◆ PROMPT
You are asked to filter the data below and copy every line holding "will".

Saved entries

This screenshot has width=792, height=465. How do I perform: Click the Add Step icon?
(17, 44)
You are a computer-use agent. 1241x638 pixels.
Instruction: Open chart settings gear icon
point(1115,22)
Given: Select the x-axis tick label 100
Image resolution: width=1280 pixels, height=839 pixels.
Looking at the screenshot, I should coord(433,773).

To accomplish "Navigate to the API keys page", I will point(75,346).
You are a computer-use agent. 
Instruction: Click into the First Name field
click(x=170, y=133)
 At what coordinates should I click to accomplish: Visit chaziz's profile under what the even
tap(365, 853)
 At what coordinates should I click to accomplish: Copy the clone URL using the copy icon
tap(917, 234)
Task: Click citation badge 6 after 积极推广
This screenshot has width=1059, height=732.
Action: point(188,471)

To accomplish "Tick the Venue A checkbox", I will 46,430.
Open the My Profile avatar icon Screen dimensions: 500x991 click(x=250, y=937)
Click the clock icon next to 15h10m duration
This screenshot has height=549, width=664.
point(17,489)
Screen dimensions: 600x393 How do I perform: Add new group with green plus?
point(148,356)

◆ RESPONSE TO THIS EXERCISE
To accomplish "Navigate to the API keys page", I will point(75,346).
To accomplish "Tick the Venue A checkbox", I will 46,430.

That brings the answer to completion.